Target position listing
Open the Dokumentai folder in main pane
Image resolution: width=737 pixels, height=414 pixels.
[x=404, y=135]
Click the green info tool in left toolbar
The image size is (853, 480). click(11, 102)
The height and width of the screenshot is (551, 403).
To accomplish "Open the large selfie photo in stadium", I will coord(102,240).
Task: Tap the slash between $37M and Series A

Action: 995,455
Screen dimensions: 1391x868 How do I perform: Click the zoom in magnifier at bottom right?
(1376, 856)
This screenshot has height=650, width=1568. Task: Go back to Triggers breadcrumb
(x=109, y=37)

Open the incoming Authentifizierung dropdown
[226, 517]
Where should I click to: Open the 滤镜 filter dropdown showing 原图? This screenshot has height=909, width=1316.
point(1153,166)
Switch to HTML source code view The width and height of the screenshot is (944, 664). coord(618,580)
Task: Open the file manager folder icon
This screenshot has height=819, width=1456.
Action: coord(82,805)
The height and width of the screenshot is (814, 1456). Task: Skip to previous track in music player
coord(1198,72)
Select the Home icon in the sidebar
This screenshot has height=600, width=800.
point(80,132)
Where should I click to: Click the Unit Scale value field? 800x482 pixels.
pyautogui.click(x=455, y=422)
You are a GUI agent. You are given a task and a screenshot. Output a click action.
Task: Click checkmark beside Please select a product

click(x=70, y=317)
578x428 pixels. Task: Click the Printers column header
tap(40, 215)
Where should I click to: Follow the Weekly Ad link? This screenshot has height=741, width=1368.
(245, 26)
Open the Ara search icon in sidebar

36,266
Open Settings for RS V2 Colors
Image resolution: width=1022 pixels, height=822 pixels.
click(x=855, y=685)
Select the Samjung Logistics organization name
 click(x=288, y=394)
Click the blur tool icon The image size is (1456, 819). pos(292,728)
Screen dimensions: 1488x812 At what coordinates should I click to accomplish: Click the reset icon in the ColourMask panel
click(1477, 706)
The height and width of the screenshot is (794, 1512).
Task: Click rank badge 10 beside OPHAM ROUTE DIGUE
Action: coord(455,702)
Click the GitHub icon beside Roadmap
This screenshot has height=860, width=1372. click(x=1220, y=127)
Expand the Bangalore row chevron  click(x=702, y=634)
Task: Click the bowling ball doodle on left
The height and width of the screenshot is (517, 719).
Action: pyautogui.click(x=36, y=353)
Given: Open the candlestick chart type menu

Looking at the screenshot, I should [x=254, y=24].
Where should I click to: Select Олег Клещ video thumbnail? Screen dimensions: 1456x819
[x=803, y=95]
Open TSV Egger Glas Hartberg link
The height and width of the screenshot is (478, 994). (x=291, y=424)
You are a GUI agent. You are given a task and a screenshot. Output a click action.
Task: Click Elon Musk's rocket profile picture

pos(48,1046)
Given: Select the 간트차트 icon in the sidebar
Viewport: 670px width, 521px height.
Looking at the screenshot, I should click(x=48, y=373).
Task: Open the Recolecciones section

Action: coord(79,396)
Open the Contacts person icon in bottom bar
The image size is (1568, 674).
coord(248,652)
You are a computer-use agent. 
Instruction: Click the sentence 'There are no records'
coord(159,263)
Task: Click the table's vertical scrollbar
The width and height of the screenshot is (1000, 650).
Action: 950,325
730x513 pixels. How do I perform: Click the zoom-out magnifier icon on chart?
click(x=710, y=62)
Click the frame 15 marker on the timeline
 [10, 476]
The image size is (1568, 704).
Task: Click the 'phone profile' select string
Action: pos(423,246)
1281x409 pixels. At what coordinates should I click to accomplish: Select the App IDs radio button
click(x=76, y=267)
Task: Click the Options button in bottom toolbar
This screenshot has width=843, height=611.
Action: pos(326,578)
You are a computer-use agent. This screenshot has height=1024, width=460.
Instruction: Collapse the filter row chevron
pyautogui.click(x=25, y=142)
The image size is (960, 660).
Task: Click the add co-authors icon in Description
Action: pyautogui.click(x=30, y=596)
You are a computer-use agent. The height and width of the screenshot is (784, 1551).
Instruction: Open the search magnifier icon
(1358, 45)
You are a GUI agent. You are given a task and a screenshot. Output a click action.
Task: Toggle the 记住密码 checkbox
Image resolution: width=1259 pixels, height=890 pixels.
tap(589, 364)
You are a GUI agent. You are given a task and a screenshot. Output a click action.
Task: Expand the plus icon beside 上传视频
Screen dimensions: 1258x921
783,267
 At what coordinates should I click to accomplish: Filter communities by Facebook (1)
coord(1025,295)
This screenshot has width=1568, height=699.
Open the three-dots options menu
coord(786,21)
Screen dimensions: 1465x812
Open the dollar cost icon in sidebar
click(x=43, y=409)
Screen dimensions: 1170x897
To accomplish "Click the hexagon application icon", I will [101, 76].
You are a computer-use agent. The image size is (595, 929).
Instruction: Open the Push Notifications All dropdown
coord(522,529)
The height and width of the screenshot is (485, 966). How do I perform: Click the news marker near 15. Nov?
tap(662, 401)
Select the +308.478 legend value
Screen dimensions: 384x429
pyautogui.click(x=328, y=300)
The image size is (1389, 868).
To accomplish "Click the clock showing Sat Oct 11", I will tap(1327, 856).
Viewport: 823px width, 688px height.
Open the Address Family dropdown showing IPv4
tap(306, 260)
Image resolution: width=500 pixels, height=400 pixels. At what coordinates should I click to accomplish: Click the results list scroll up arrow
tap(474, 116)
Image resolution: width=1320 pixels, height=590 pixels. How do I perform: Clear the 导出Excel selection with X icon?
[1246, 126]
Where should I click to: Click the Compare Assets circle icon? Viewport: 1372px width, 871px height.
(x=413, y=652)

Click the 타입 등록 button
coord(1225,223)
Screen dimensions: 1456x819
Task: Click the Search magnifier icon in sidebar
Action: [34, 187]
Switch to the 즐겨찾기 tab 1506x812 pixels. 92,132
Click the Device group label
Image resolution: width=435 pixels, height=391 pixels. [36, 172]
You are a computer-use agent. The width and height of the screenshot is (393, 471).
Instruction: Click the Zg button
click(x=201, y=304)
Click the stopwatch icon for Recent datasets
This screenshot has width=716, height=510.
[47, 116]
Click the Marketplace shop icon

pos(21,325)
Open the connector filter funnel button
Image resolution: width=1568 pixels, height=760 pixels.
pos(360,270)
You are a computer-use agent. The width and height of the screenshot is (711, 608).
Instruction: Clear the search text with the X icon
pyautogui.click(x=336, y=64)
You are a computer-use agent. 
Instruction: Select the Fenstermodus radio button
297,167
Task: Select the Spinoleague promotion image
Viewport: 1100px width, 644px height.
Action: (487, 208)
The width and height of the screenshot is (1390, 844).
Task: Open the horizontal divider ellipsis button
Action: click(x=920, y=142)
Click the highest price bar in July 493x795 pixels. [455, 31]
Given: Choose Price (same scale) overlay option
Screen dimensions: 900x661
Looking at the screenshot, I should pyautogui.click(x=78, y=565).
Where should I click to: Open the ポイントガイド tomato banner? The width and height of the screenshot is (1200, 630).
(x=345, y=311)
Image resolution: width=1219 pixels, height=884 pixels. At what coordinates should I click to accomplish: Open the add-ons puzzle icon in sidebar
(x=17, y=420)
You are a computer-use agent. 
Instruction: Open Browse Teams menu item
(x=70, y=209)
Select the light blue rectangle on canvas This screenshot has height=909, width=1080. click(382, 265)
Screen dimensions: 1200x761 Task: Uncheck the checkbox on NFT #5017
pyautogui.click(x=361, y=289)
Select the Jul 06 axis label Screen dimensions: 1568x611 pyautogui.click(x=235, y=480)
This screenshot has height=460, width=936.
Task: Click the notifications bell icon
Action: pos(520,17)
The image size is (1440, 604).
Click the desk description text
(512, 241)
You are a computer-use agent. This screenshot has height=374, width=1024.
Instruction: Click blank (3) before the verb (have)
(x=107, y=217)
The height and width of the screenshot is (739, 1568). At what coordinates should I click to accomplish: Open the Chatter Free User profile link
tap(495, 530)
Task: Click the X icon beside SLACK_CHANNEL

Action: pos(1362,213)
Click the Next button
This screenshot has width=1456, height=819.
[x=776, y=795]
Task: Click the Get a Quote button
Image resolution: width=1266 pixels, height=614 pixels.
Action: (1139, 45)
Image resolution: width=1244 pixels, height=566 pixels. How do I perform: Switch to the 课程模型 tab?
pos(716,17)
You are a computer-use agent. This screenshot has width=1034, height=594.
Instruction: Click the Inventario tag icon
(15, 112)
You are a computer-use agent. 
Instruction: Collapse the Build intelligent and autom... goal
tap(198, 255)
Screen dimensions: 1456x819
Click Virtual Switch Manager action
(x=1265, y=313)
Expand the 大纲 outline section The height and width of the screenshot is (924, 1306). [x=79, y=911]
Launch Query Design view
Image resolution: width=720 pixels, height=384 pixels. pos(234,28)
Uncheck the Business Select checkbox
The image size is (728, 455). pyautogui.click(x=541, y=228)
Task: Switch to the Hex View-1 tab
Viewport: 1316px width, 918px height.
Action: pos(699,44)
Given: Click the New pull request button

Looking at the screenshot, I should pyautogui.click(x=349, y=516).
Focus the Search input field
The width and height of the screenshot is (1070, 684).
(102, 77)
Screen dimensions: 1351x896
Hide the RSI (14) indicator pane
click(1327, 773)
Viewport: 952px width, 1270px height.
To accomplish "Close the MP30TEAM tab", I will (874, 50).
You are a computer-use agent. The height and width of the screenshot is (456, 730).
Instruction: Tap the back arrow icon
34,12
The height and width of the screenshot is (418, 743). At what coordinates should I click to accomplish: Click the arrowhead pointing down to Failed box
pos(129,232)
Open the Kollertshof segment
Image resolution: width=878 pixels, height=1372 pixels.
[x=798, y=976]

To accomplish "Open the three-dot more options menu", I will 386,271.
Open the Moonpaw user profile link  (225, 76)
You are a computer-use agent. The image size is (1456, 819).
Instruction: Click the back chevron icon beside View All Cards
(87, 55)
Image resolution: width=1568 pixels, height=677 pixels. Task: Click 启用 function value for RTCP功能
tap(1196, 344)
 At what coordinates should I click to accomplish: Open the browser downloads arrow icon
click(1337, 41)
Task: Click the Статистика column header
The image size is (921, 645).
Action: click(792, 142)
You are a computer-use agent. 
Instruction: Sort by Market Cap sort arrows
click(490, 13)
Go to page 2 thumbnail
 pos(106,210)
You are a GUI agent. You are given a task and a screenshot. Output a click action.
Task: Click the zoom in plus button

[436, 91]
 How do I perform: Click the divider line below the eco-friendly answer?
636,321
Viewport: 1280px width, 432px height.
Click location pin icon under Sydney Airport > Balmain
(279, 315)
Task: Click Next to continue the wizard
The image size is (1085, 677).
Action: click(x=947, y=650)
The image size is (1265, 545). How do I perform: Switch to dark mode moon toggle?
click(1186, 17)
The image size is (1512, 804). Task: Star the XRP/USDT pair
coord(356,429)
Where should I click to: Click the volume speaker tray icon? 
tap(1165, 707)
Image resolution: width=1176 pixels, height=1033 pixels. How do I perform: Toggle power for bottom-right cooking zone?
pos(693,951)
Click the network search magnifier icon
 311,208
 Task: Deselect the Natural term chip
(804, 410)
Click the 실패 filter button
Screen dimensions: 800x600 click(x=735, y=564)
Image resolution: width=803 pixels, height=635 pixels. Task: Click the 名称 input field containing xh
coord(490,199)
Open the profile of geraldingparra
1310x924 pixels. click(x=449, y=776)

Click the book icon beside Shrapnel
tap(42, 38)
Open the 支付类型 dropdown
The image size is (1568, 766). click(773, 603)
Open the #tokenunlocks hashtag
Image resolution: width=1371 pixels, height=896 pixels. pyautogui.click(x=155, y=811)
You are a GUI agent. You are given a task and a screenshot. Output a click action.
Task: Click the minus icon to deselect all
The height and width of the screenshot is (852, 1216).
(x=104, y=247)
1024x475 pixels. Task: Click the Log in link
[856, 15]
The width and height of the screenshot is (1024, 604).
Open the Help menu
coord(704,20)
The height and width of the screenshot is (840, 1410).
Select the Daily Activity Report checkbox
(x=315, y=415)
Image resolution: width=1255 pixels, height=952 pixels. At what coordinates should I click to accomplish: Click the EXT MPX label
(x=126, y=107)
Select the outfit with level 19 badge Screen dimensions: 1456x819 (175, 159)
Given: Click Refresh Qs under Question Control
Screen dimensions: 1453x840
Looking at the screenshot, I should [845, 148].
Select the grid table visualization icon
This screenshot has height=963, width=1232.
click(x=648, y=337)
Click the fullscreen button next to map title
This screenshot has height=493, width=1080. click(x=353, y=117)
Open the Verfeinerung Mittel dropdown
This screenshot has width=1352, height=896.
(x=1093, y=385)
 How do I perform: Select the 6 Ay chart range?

▶ Set exercise
Copy the lines of the listing above exactly, starting at the line containing "Click the GitHub icon beside Roadmap" and ending at the line containing "Action: pos(326,578)".

▶ Response for this exercise
Click the GitHub icon beside Roadmap
This screenshot has height=860, width=1372. click(x=1220, y=127)
Expand the Bangalore row chevron  click(x=702, y=634)
Task: Click the bowling ball doodle on left
The height and width of the screenshot is (517, 719).
Action: pyautogui.click(x=36, y=353)
Given: Open the candlestick chart type menu

Looking at the screenshot, I should [x=254, y=24].
Where should I click to: Select Олег Клещ video thumbnail? Screen dimensions: 1456x819
[x=803, y=95]
Open TSV Egger Glas Hartberg link
The height and width of the screenshot is (478, 994). (x=291, y=424)
You are a GUI agent. You are given a task and a screenshot. Output a click action.
Task: Click Elon Musk's rocket profile picture

pos(48,1046)
Given: Select the 간트차트 icon in the sidebar
Viewport: 670px width, 521px height.
Looking at the screenshot, I should click(x=48, y=373).
Task: Open the Recolecciones section

Action: coord(79,396)
Open the Contacts person icon in bottom bar
The image size is (1568, 674).
coord(248,652)
You are a computer-use agent. 
Instruction: Click the sentence 'There are no records'
coord(159,263)
Task: Click the table's vertical scrollbar
The width and height of the screenshot is (1000, 650).
Action: 950,325
730x513 pixels. How do I perform: Click the zoom-out magnifier icon on chart?
click(x=710, y=62)
Click the frame 15 marker on the timeline
 [10, 476]
The image size is (1568, 704).
Task: Click the 'phone profile' select string
Action: pos(423,246)
1281x409 pixels. At what coordinates should I click to accomplish: Select the App IDs radio button
click(x=76, y=267)
Task: Click the Options button in bottom toolbar
This screenshot has width=843, height=611.
Action: pos(326,578)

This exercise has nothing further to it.